§ **TASK DIRECTIONS**
Find each line in the material below that contains the word "height" and copy those lines out.

[EXERCISE INPUTS start]

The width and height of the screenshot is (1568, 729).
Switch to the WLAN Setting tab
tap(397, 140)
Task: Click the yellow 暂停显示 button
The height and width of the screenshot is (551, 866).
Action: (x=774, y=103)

[EXERCISE INPUTS end]
[EXERCISE INPUTS start]

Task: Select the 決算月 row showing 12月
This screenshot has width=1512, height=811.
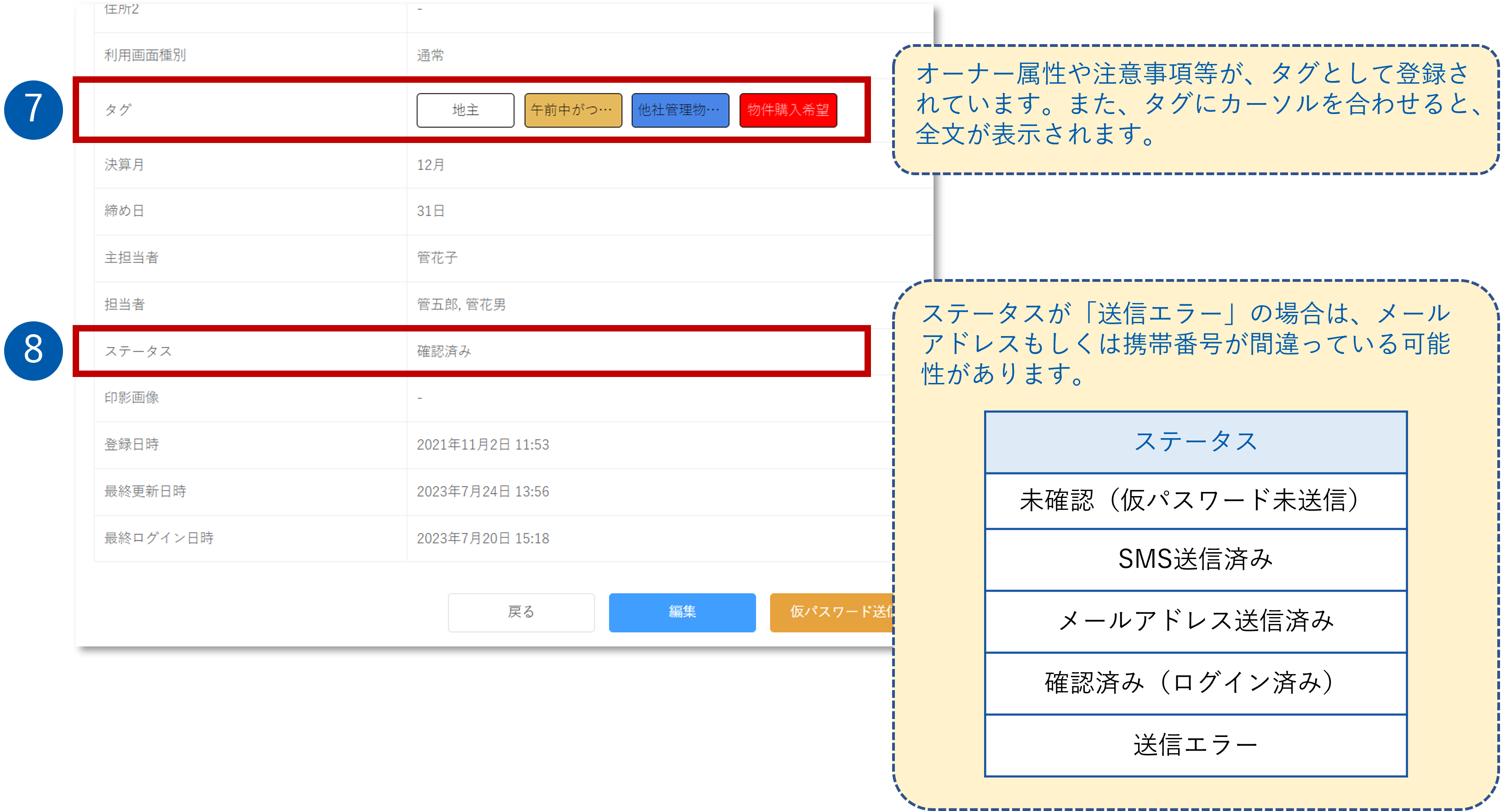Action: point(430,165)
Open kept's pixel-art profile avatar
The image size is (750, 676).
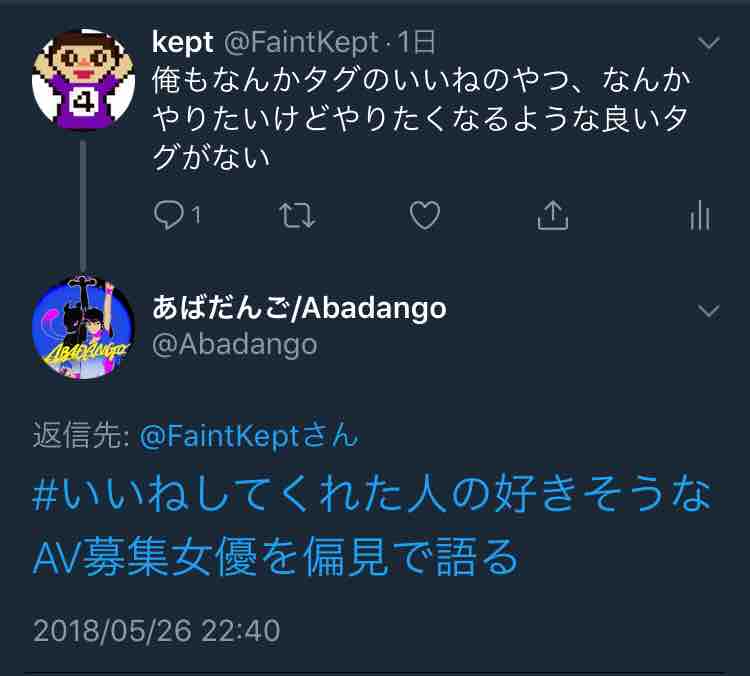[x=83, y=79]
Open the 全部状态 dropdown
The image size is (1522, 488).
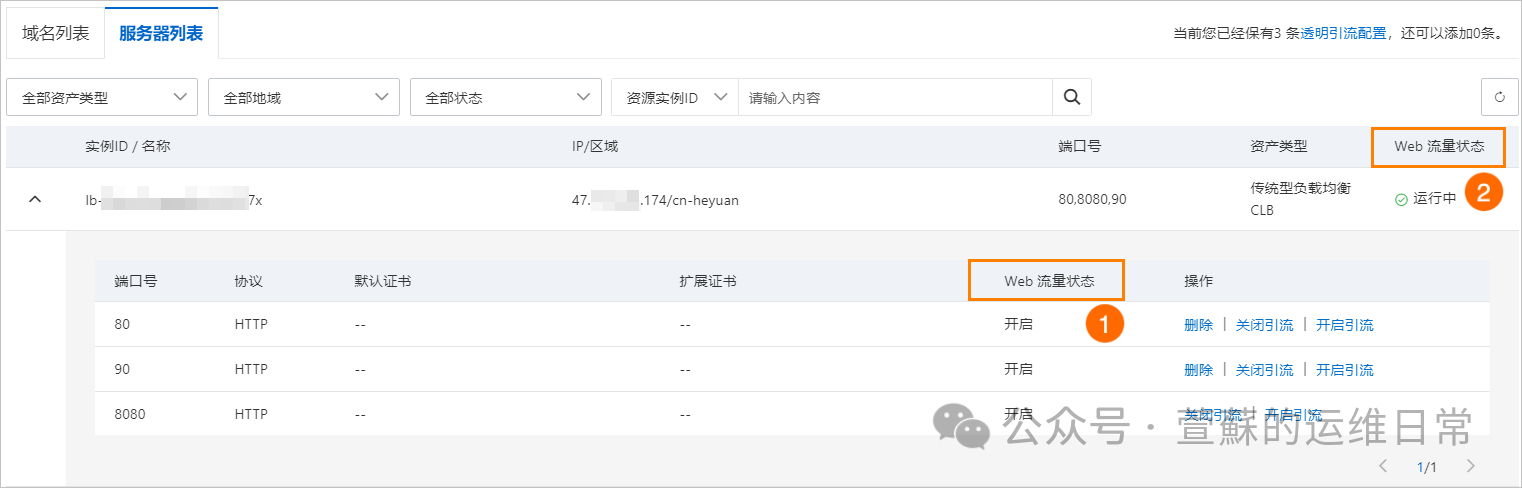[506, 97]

[EXERCISE INPUTS end]

§ **REPLY TO THE EXERCISE**
The width and height of the screenshot is (1568, 729).
The height and width of the screenshot is (551, 866).
This screenshot has width=1512, height=811.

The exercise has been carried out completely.